Alors que les taxes augmentent d'environ 5 % à Montréal cette année, on recense un nombre croissant d'organisations religieuses bénéficiant d'une exemption de taxe.

Alors que les taxes augmentent d'environ 5 % à Montréal cette année, on recense un nombre croissant d'organisations religieuses qui bénéficient d'une exemption de taxe.

Depuis cinq ans, le nombre de bâtiments qui jouissent d'une exemption de taxes a augmenté de 41 % à Montréal. Cela représente des pertes de 69 millions de dollars en taxes scolaires et municipales, pour la Ville.
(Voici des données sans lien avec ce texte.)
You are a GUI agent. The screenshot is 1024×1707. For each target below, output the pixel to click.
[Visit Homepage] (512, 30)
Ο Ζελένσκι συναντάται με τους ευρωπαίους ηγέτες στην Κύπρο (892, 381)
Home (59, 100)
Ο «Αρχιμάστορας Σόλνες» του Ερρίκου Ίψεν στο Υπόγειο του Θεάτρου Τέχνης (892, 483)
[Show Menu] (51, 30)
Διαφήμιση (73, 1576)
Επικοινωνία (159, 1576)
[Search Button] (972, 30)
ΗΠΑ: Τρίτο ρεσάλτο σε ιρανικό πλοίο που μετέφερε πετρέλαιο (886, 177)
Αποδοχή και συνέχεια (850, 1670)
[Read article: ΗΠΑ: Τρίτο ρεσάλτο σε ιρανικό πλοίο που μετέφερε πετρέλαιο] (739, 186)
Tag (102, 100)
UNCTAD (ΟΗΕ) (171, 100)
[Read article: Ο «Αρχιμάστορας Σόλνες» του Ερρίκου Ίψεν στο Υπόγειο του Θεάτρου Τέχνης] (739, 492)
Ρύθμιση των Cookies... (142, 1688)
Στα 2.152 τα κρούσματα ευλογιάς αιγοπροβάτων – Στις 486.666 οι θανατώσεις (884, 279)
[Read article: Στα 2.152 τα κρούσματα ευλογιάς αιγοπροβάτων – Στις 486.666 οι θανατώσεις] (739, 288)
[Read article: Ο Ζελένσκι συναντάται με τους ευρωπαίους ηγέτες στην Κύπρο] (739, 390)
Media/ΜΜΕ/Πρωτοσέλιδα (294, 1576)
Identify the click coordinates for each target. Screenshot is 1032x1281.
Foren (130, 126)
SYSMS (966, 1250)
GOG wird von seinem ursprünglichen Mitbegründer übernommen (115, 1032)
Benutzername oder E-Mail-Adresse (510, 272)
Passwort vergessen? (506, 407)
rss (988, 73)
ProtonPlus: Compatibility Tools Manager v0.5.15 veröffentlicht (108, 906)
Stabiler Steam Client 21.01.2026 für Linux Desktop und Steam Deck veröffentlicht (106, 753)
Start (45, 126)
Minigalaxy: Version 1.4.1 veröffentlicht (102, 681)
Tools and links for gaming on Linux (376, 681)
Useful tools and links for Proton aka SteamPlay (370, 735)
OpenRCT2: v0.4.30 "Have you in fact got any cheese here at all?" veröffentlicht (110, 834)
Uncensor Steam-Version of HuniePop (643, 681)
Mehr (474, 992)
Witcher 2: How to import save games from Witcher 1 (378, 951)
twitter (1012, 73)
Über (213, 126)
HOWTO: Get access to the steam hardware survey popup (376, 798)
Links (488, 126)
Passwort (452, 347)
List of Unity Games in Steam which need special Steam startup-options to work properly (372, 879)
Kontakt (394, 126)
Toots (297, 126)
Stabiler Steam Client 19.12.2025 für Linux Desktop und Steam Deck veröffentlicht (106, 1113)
La valeur foncière des bâtiments exemptés de taxes a d'ailleurs augmenté de 62 % depuis cinq ans.

Un groupe religieux peut à la fois faire exempter le bâtiment qui constitue son lieu de culte, mais aussi d'autres bâtiments qui lui appartiennent.

C'est le cas des Apôtres de l'amour infini, dont le temple est situé dans les Laurentides, mais qui possède aussi cinq maisons montréalaises qui profitent d'une exemption de taxes municipales, en toute légalité.

Selon la loi, les lieux de culte sont entièrement exemptés de taxe, et les bâtiments appartenant aux groupes religieux ne paient pas de taxes sur les premiers 340 000 $ d'évaluation.

En 2004, 831 bâtiments profitaient de l'exemption. L'an dernier, on en comptait 1169. Cette augmentation s'expliquerait en partie par la diversité croissante de la société québécoise, estime Mike Kropveld, le directeur général et fondateur de l'organisme Info-Secte.

À cause de changements quant au rôle de l'Église catholique, il y a aussi une ouverture à différentes formes de spiritualité et différentes formes de groupes religieux.

Mike Kropveld, directeur d'Info-Secte

Les exemptions de taxes ne s'appliquent pas uniquement aux organismes à but non lucratif. Les terrains de golf et les marinas, par exemple, peuvent aussi en profiter.

Le phénomène ne concernerait pas uniquement la Ville de Montréal. L'automne prochain, les villes et le gouvernement du Québec doivent réviser les lois qui encadrent les exemptions de taxes.